'Green card' immigration to Germany falls in 2005
5 January 2006, BERLIN - The numbers of highly-qualified immigrants coming to Germany under a so-called 'green card' scheme fell in 2005, new figures released by the German government show.
5 January 2006
BERLIN - The numbers of highly-qualified immigrants coming to Germany under a so-called 'green card' scheme fell in 2005, new figures released by the German government show.
In 2004, 2200 professionals came to Germany under the 'green card' scheme introduced by Gerhard Schroeder's government to attract highly-qualified immigration. An additional 3800 people came to work in Germany under a scheme which makes it easier for scientists and high-level managers to get work permits. In January to August 2005, however, the figure was only 700, according to the Interior Ministry, suggesting that total numbers for 2005 will only be around 1000.
Jürgen Wuttke, the labour market expert of the Confederation of German Employers' Associations (BDA), told the Berlin daily Tagesspiegel that the immigration regulations were "too restrictive." If the German economy was doing better, "we would quickly see a lack of specialist staff," he said.

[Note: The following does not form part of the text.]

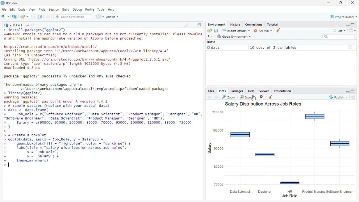 The height and width of the screenshot is (202, 359). I want to click on Edit, so click(12, 10).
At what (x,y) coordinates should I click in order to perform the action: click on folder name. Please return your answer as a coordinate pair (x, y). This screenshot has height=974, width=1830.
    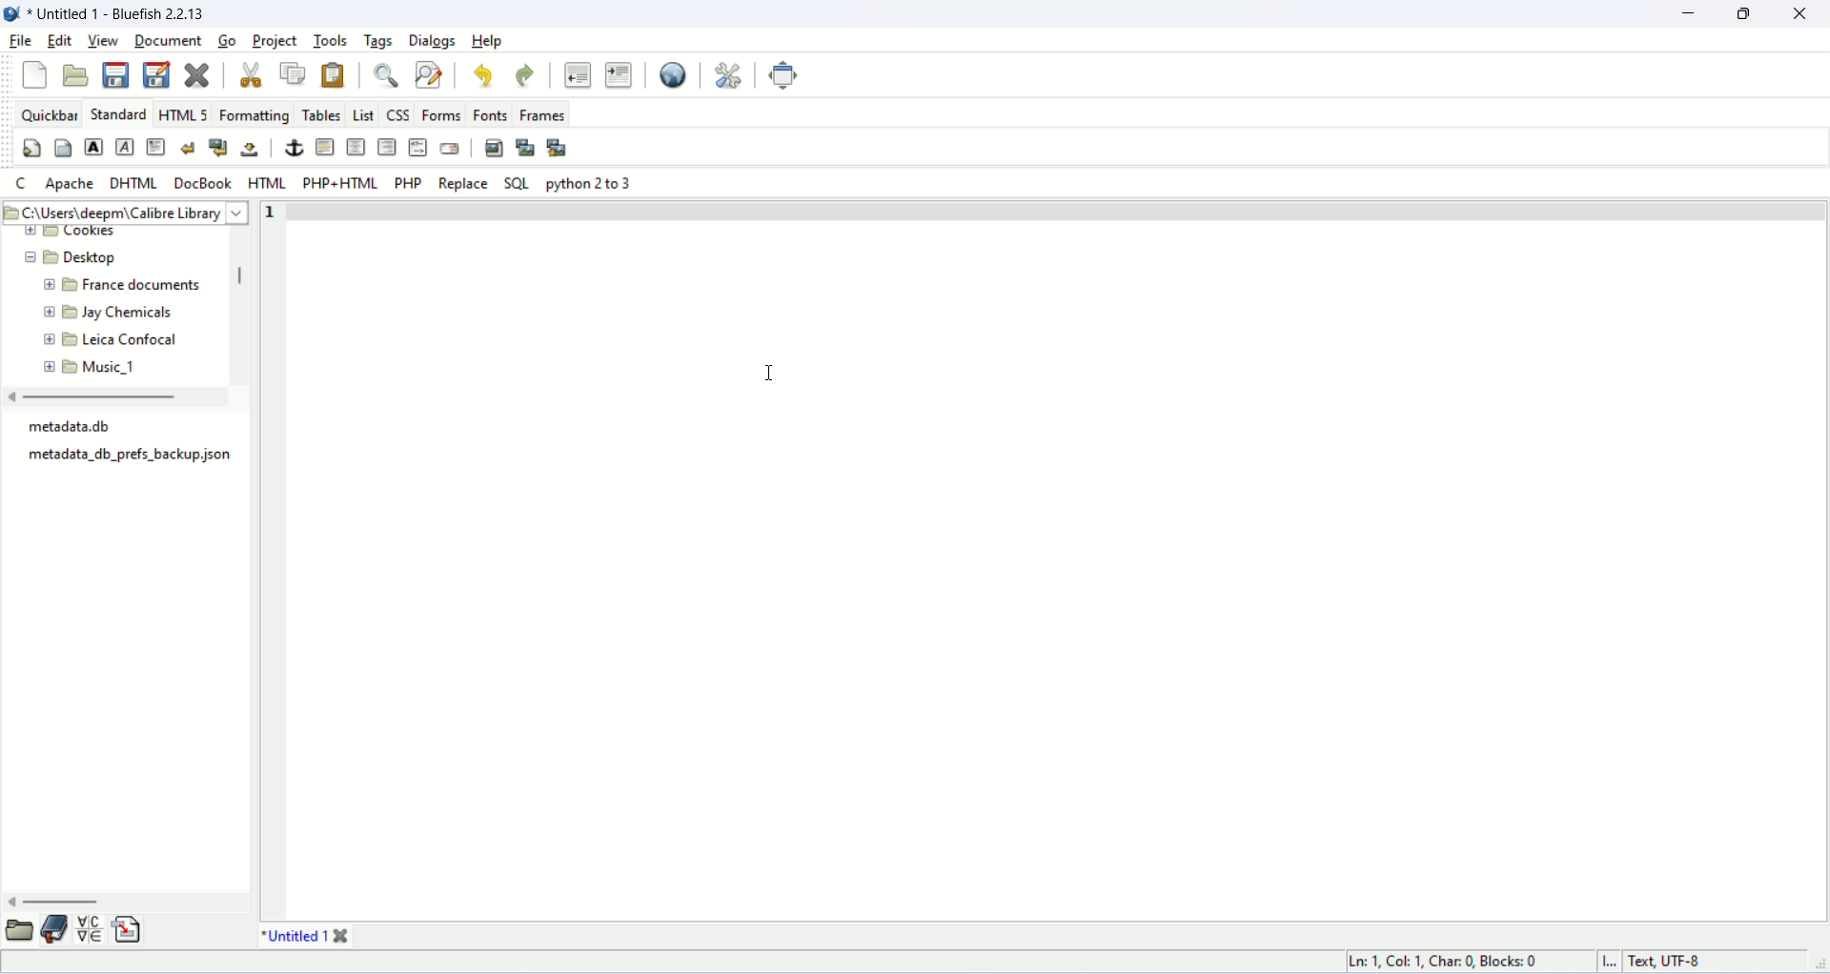
    Looking at the image, I should click on (111, 315).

SPD politician Dieter Wiefelspütz told the Tagesspiegel that "the rules are far too bureaucratic."
Other immigration figures were also down in 2005. The number of asylum seekers coming to Germany fell to 26768 in the period January-November 2005, down from 35600 in 2004. The number of Jewish immigrants from the former Soviet Union showed a particularly marked decline, down from 11208 in 2004 to 5968 in 2005.
However recently-introduced 'integration' courses have proved to be a success. "Where courses have been offered, people have been going to them," commented the FDP's spokesman on the interior, Max Stadler. 105,000 immigrants completed language courses in 2005, mostly immigrants who had already lived in Germany for some time.
However the Greens' spokesman on the interior, Volker Beck, complained that the number of courses offered is still too small, and called for more measures to promote integration of immigrants, such as German lessons for children of immigrants before they start school. Beck also urged that Muslims should be treated exactly the same as other religious communities in Germany.
Only two German states, Bavaria and Baden-Wuerttemberg, have taken advantage of anti-terror regulations introduced in the new immigration law of January 2005. Since November 2004, Bavaria has expelled 27 Muslims for "agitating or preaching hate" and has issued 20 additional expulsion orders. Baden-Wuerttemberg has expelled one person for "Islamist extremism."